Kassab usa prefeitura para tentar influir no Datafolha

‘E-mail obtido pela Folha mostra que Gilberto Kassab (DEM) acionou pessoalmente a máquina da prefeitura na tentativa de influir no campo do mais recente Datafolha sobre a sucessão paulistana, no qual aparece em terceiro lugar, com 11%, atrás de Marta Suplicy (PT, 36%) e Geraldo Alckmin (PSDB, 32%).

Os resultados foram divulgados na noite de quinta-feira passada, 24 de julho. Às 19h02 de terça, 23, ao fim do primeiro dos dois dias de campo, Kassab enviou mensagem a 26 subprefeitos pedindo que, no dia seguinte, realizassem ‘ação’ uma vez ‘identificado o ponto’ onde os entrevistadores do instituto abordariam eleitores.

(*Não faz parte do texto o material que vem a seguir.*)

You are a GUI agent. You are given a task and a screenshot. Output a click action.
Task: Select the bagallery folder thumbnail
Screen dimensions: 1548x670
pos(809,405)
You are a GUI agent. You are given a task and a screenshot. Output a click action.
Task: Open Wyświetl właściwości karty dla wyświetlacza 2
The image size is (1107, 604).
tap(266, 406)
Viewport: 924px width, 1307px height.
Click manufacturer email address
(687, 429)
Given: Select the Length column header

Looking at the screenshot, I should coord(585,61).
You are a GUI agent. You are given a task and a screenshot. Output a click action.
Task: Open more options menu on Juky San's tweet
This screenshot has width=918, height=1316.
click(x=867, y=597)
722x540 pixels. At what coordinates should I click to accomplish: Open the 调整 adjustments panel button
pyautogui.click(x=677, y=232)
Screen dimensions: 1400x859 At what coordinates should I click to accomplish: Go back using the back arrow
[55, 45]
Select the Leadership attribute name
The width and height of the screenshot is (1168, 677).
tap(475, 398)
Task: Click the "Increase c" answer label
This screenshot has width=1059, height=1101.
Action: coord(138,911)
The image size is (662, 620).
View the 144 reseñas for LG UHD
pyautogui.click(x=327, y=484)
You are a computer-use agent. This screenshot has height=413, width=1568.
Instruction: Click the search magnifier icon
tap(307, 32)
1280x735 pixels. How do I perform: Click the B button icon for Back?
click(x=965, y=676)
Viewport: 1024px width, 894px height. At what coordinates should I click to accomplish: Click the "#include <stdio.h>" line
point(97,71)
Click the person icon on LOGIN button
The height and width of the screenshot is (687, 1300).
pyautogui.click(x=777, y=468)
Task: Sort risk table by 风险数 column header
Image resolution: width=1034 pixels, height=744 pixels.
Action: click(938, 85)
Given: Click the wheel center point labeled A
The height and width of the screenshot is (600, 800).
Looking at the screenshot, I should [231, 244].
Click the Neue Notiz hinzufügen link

O prefeito confirma ter mandado o e-mail, mas nega que o objetivo tenha sido melhorar seu desempenho na pesquisa -na qual recuou dois pontos.

Segundo ele, tratou-se de ‘ação preventiva’ para ‘evitar maldades’. Seus auxiliares teriam conhecimento de que ‘pessoas ligadas ao PT’ costumam provocar tumultos de trânsito e outros em locais supostamente próximos aos visitados pelos entrevistadores de modo a prejudicar a percepção do público a respeito da administração.

‘É impossível que eventos do gênero descrito pelo prefeito influam sobre os resultados do Datafolha, seja pela forma como são feitas as entrevistas, seja pelos posteriores procedimentos de controle’, afirma Alessandro Janoni, diretor de pesquisa do instituto (leia na pág. A8 texto explicativo sobre a metodologia utilizada). ‘Se ele suspeitava de ação indevida por parte dos adversários, deveria ter recorrido à Justiça Eleitoral, em vez de adotar as mesmas práticas.’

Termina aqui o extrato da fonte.